The data shows that the long-term decline in newsroom employment has been driven primarily by one sector: newspapers.
Combined newsroom employment in the other four news-producing industries – broadcast television, radio, cable and digital-native – remained relatively stable, even rising modestly after 2014, the report states.
Digital climbs as newspapers fall
While newsroom employment at U.S. newspapers continues to plummet, a modest increase in jobs after 2014 in other news-producing sectors – especially digital-native organizations – offset some of the losses at newspapers, helping to stabilize the overall number of U.S. newsroom employees in the last five years.

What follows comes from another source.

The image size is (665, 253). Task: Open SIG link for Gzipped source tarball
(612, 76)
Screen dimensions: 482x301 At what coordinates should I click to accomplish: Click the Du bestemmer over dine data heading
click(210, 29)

This increase of more than 9,000 jobs in the non-newspaper industries nearly offset the loss of about 11,000 newspaper newsroom employees after 2014.Elizabeth Grieco, Pew Research Center
Digital-native jobs growing consistently
So while the dramatic decline in newspaper employment means the industry now accounts for a smaller portion of overall newsroom employment, at the same time digital-native jobs growth is up 3x, from just 6% in 2008 to 18% by 2019.
“A wake-up call”
Jobs are going where the growth is, and publishers will have to step-up their transformation to digital to avoid obsolescence.
“The value of digital channels, products and operations is immediately obvious to companies everywhere right now,” says Sandy Shen, Senior Director Analyst, Gartner. “This is a wake-up call for organizations.”

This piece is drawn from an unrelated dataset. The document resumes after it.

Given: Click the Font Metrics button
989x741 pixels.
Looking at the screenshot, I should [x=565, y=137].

One colleague I spoke to questioned whether newsrooms were “1970s constructs” which were out of kilter with today. “Digital technology has changed how you disseminate information.”John Crowley, ‘Adapt or die’ (WAN-IFRA)
“Much of what was going to happen in any case will now happen suddenly: publishing history is suddenly accelerated,” says Amol Rajan. Media editor at the BBC.
“The shift from print to digital at virtually all publications will be radically sped up.”
Note: Pew cautions that “the years covered in the current analysis predate the spread of the coronavirus in the United States. The economic effects of the virus have led to a fresh round of layoffs, pay cuts and other changes at U.S. media outlets, especially newspapers.”